Okrent tells how the 18th Amendment shaped the country in ways great and small and lasting -- from travel (the modern cruise ship started as a "booze cruiser") to taxes (the new income tax made up for lost excise taxes on liquor, beer and wine). Mixed drinks were born of necessity when a person couldn't be sure what he was drinking and needed something to cut the chemical taste -- or the lethal toxicity.
"Last Call" is peopled with fascinating characters: Carry Nation and Billy Sunday, Gustave Pabst and Adolphus Busch, Upton Sinclair and F. Scott Fitzgerald. But Rep. Andrew Volstead, author of the act that sought to make the United States dry, was "about as colorful as the snow that each winter blanketed his hometown of Granite Falls, Minn., and no more eager for the spotlight than a cloistered monk."
Late in his life, Volstead said he wanted to be remembered as author of an act allowing farmers to organize cooperatives. "He did not get his wish," Okrent writes.
The book shows the effects of World War I on public policy. "We have German enemies in this country, too," a dry politician told the Milwaukee Journal in 1918, as the 18th Amendment began its ratification circuit through the states. "And the worst of all our German enemies, the most treacherous, the most menacing, are Pabst, Schlitz, Blatz and Miller."

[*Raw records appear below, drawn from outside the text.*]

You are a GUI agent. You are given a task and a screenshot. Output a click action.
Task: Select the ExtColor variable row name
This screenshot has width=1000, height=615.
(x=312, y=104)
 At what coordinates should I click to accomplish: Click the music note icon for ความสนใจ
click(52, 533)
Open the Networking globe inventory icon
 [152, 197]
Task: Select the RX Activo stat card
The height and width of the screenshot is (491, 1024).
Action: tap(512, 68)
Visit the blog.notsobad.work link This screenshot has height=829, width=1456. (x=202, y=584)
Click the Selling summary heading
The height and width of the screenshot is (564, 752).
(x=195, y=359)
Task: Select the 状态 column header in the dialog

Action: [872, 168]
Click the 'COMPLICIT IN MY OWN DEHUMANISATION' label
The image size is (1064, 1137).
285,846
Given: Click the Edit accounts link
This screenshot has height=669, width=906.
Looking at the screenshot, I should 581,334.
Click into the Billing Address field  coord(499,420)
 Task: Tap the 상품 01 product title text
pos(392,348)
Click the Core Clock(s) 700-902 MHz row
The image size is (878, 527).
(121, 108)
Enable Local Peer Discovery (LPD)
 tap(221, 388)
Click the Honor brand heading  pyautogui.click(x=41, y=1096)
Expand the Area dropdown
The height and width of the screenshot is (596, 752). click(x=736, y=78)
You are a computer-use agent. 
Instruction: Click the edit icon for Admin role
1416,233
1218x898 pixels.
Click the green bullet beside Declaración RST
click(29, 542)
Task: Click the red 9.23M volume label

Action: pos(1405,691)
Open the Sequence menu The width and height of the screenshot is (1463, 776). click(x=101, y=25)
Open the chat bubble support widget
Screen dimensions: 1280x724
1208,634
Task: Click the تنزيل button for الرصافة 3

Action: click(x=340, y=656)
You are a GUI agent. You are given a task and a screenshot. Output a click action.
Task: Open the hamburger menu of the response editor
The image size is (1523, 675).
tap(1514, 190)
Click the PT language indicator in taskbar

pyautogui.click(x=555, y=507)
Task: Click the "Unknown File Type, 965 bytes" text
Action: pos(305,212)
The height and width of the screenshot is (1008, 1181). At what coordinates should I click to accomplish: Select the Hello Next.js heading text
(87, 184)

Xenophobic "drys" targeted immigrant groups, often Catholic or Jewish and coming from an imbibing culture. They looked with alarm at the Mesabi and Vermilion ranges of northern Minnesota, where federal investigators found 256 saloons in 15 mining towns, "their owners representing 18 distinct immigrant nationalities." Prohibition was precursor to the Immigration Restriction Act of 1924.
"In almost every respect imaginable, Prohibition was a failure," Okrent writes. "It encouraged criminality and institutionalized hypocrisy. It deprived the government of revenue, stripped the gears of the political system and imposed profound limitations on individual rights. It fostered a culture of bribery, blackmail and official corruption."
But in one respect, he concedes, the 14-year experiment had to be considered a success. During Prohibition and for decades after, Americans did drink less.
Chuck Haga is a former writer for the Star Tribune.